Queste le toccanti parole dell’arcivescovo di Palermo, Corrado Lorefice, nell’omelia per le esequie Paolo Taormina, il ventunenne ucciso domenica scorsa nel capoluogo siciliano da Gaetano Maranzano, 28 anni, con un colpo di pistola alla nuca.

“Gli amici di Giobbe – come si legge nella Bibbia – che provano a giustificare la catena di disgrazie cadute addosso al loro povero compagno, mettono in scena una parodia della giustizia, una inutile difesa di Dio, di fronte alla quale Giobbe ricorda loro il rispetto che si deve al dolente: ‘A chi è sfinito è dovuta pietà dagli amici, anche se ha abbandonato il timore di Dio’. E questo rispetto è fatto di prossimità e di silenzio. Nel silenzio proviamo a comprendere una goccia dello strazio di voi genitori, parenti, amici, della città tutta”.

Rivolgendosi ai familiari Lorefice ha detto: “Piango e con voi rivolgo al Signore la domanda terribile che urla nei vostri cuori: perché? Sono con voi per dirvi che Paolo non è scomparso, non è finito nel nulla, egli vive anche nel cuore di Cristo”.

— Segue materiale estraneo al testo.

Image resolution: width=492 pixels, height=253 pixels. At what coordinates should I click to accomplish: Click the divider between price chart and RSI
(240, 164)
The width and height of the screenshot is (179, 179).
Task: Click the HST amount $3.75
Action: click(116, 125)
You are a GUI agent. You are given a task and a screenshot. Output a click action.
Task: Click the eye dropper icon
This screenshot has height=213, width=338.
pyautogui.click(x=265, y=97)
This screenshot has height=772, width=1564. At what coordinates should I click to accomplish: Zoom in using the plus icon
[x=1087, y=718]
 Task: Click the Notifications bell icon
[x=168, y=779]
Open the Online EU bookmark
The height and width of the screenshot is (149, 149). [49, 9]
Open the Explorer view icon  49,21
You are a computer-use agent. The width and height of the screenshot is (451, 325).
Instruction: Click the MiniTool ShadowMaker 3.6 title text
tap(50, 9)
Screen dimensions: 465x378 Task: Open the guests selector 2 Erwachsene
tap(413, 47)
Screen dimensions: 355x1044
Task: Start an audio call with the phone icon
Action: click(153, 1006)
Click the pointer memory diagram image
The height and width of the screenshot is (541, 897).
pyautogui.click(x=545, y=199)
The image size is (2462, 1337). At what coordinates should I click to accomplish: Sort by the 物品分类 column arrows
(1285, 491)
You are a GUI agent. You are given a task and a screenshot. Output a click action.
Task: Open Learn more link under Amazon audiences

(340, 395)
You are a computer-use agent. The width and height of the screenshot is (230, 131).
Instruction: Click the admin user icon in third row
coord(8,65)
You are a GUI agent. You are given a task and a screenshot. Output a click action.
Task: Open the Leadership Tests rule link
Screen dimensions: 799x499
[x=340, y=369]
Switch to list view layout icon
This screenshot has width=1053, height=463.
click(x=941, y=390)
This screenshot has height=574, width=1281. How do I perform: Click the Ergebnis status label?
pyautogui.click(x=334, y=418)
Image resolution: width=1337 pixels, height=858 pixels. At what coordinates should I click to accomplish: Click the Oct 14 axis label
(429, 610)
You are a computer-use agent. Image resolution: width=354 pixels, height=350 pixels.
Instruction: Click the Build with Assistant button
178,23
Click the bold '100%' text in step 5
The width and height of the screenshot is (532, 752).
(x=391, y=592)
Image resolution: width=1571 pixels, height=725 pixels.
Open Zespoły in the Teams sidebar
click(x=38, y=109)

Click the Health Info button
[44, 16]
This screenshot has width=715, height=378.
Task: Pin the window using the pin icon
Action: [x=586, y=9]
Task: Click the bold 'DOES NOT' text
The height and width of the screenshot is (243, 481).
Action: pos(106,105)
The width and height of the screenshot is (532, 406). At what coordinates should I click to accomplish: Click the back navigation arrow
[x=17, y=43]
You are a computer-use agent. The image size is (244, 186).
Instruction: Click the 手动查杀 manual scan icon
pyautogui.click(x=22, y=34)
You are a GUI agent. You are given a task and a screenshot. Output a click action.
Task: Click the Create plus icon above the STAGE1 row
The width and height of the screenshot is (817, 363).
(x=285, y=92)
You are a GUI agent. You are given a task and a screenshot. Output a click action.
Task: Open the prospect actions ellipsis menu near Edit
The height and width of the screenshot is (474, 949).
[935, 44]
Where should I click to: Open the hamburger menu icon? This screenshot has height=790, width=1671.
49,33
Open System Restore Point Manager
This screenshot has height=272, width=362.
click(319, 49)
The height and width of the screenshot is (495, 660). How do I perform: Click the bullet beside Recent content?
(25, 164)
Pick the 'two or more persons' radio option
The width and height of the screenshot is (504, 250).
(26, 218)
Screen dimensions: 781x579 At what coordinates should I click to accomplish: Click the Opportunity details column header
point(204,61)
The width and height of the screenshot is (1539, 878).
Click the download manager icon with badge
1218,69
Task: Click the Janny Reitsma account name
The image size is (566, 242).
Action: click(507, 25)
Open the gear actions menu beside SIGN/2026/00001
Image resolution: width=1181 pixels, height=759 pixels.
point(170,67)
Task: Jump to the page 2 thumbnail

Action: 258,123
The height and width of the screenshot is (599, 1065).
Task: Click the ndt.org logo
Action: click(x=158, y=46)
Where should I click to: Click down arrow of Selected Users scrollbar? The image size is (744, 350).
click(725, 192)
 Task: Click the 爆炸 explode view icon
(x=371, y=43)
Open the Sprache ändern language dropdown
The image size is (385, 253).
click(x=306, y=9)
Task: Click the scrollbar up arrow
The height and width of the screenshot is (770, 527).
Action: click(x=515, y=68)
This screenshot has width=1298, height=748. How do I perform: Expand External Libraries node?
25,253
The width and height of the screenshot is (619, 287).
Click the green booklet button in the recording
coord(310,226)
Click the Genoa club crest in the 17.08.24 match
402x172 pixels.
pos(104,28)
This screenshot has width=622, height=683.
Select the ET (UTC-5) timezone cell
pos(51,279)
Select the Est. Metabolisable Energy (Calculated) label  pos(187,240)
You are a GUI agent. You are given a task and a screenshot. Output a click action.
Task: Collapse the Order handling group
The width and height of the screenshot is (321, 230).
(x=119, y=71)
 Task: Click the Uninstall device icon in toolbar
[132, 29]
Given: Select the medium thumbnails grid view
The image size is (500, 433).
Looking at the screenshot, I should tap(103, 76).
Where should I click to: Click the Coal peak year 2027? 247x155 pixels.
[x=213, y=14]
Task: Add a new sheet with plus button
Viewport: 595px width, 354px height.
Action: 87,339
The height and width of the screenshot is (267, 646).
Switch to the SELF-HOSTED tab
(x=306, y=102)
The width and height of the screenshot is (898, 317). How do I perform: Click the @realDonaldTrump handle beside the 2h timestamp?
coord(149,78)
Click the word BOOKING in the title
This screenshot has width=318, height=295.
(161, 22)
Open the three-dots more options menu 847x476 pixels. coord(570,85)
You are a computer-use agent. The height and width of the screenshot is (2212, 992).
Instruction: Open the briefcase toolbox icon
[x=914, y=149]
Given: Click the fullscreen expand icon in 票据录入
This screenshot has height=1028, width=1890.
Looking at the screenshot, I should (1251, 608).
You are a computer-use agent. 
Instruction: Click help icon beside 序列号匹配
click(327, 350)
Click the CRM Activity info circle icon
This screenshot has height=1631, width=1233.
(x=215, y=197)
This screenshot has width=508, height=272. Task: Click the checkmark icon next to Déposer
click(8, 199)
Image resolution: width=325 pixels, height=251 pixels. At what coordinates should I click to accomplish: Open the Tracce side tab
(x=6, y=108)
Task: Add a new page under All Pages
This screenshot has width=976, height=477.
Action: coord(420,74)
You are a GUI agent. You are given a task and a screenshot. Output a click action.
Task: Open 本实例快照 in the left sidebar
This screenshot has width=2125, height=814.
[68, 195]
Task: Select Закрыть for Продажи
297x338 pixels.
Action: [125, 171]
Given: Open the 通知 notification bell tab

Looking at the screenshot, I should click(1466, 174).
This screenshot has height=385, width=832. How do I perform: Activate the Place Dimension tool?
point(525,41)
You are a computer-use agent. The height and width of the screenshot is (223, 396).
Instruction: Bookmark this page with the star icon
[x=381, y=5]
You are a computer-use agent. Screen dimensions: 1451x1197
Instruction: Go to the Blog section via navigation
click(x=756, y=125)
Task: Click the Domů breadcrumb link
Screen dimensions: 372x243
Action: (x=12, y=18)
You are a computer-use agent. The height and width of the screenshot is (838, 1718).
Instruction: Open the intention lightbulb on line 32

“Nessuna motivazione rende legittima l’uccisione di un uomo. E piangendo per Paolo – aggiunge l’arcivescovo – piangiamo per tutti i morti, uccisi dalle guerre, dalla mafia, dalla violenza, dal narcisismo delirante, dal culto della forza virile. La giustizia deve fare il proprio corso. Ma scacciamo dal nostro cuore la voglia di uccidere Caino”.

“Come scrivevamo con l’arcivescovo di Monreale, monsignor Gualtiero Isacchi’, ‘non si tratta solamente di presidiare e mettere a soqquadro i quartieri a rischio o i luoghi della movida, bensì di essere presenti tutti e insieme, a cominciare dalle istituzioni civili, militari, scolastiche, religiose, con una politica della cura dei più fragili. Fragili per mancata equa destinazione di lavoro, casa, pane, per accesso alla cultura, per opportunità occupazionali e di crescita umana e spirituale”.